The exchange program is a first for Delhi. County Supervisor Rodrigo Espinoza recommended it for Delhi after seeing how the exchange worked for schools in Livingston, where he previously served as mayor.
On Wednesday, the students were quiet and shy, but by Thursday the middle-schoolers from Beijing chatted excitedly and were enthusiastic about their lab with their high school mentors.
“It was kind of nerve-wracking at first,” said Chetan Singh, a Delhi sophomore. “It helps us meet new people and make connections, like in the real world.”
The Chinese students stayed with Delhi host families during the week. Many of the families were school employees or families with children.
Claudia Navallez, an accounting technician, said she and her family hosted one girl.
“We’re so excited to have her here,” Navallez said. “The language barrier was more difficult than we anticipated, but we figured it out. ... It’s been a wonderful experience for myself and my kids.

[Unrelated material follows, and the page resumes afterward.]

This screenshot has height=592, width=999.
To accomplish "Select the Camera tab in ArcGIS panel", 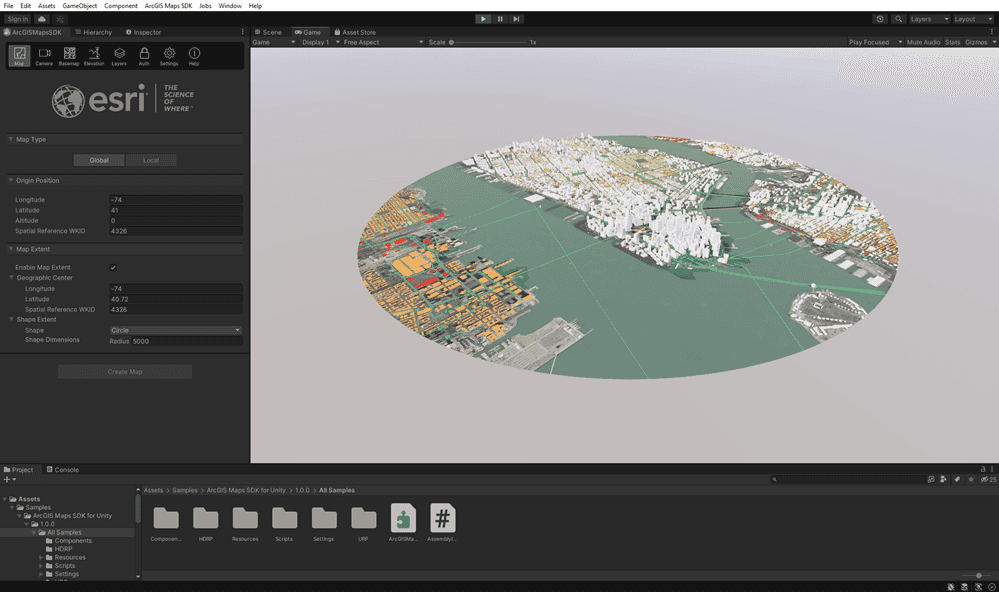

I’d recommend it to anybody.”
Navallez said her family really bonded with their exchange student while playing the board game “Trouble.” They played the game six times in a row, and everyone was laughing.
Sue Gomes, Delhi Unified’s assistant superintendent for curriculum and instruction, said she hopes the experience is beneficial for Delhi students’ leadership skills, compassion and academic skills.
“We’ve never had anything like this before in Delhi,” she said.